As our gaze travels over the map of the world, we find no quarter wholly free from problems which threaten the preservation of the peace. In Laos, a conflict had raged which, even though localized, carries with it far wider implications. We urge that the fourteen-nation conference which is even now meeting in Geneva to settle this question reach a speedy decision which will restore to this nation the serenity and tranquillity which it had earlier enjoyed.
Also in Southeast Asia, we find the problem involving the people of West lrian. Ethiopia has in the past supported the position of Indonesia on this question before the United Nations and will continue to do so.
When we speak of urgent problems, when we look to those regions most likely to emit the spark whereby the conflagration of a general war threatening the destruction of us all may be ignited, Our gaze is inexorably drawn to Berlin, an unhappy city, a city split in twain, a city divided against itself and isolated from the rest of the German people by barriers far more compelling and restraining than mere barbed wire or steel barricades. Among the many lamps signalling danger to peace, that of Berlin glows most desperately, as if it would frantically attract thereby the attention of all men devoted to the cause of peace.
The Berlin QuestionEdit
Where are we, the Non-Aligned States, to turn in seeking the solution to Berlin? The Four Powers have this far proved themselves either unable, or incapable, or both, of arriving at an answer. But this problem concerns us all; can we long allow it to be the sole responsibility, the monopoly, of these four? Ethiopia supports the concept of a unified Germany. Ethiopia supports the principle of free access to West Berlin. But if this is not enough, there is left to us only to ask, rather, to demand, that this question be brought before the United Nations for resolution by it.
And so, again, We come to the United Nations. Is it inconsistent with Our own life or the principles by which We have guided Our nation throughout Our lifetime that We should do so? Surely, a nation as ill and cruelly served as was Ethiopia twenty-five years ago before the League of Nations, another tribunal which claimed to act, as a single body, in the protection of the peace and the preservation of the interests of its smallest and weakest member, should have profited by its error long since.

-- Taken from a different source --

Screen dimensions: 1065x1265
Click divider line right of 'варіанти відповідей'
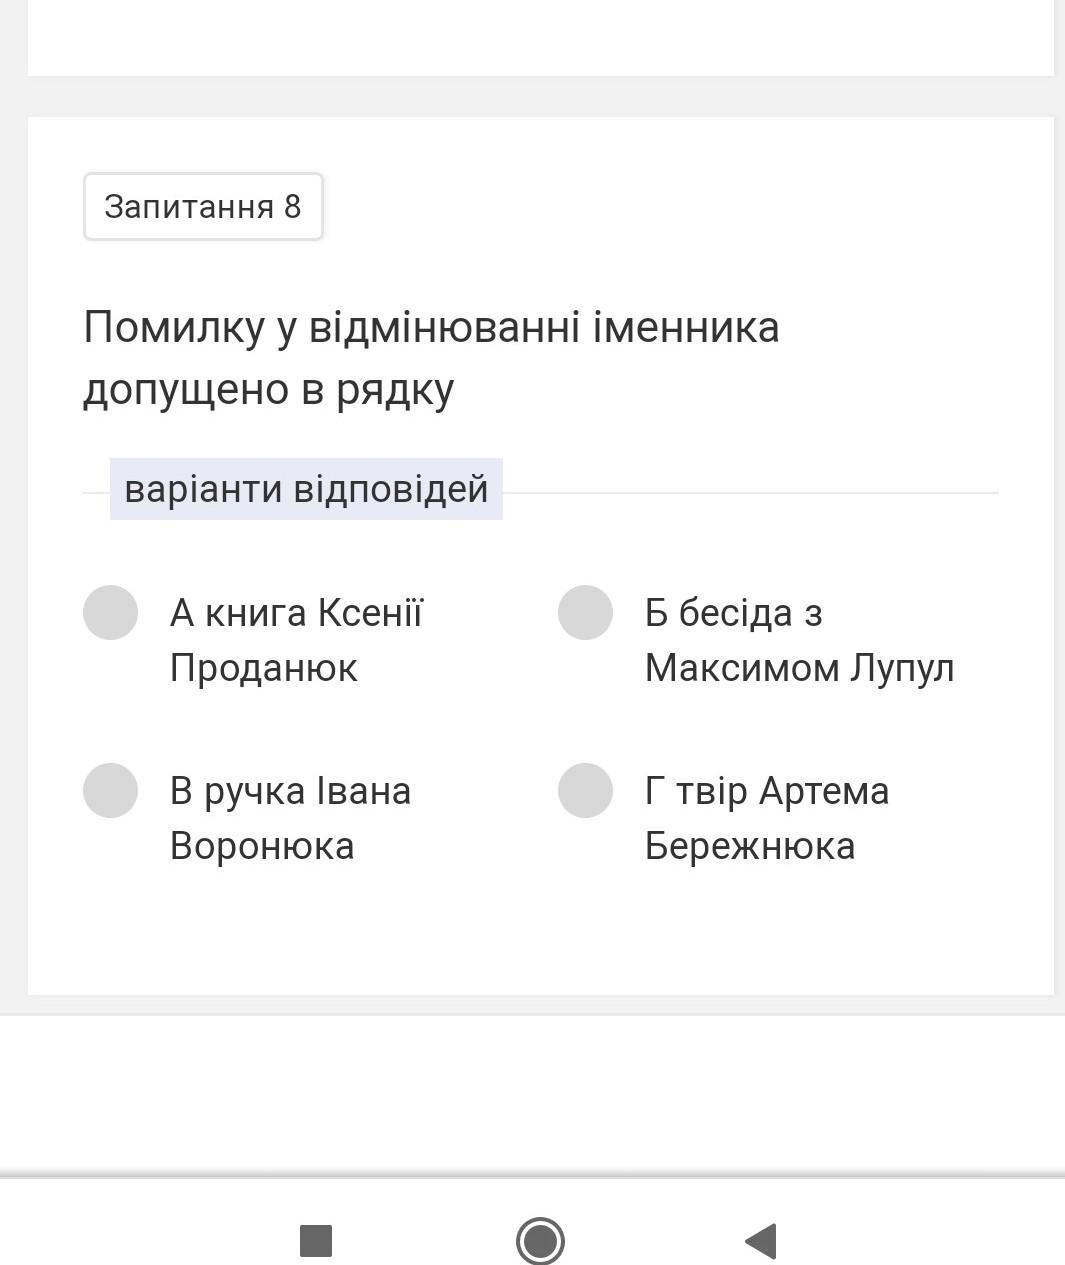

No, For us, for the small, the weak, the under-developed, there is nowhere else to go. If we turn to one or another of the major power groups, we risk engorgement, that gradual process of assimilation which destroys identity and personality. We must, by force of circumstances, look to the United Nations, however imperfect, however deficient, to preserve the peace and to lend us its support in our endeavours to secure a better life for our peoples, and we must concentrate our efforts, little or great, to the achievement of its stated ends, for only thus can we secure our free and continued existence.
Incapable Of DespairEdit
This is not a counsel of despair. Our own life has demonstrated that We are incapable of despair. Men will die in defence of principle; men will sacrifice their all rather than compromise themselves and renounce that which distinguishes them from the beasts - their moral faculty. If this force in men can but be awakened and focused on the problems of each day, we shall, God willing, survive each day to the dawn of each tomorrow, and in this survival guarantee to our children and our children's children a life time of peace and security, under justice and right, and under God.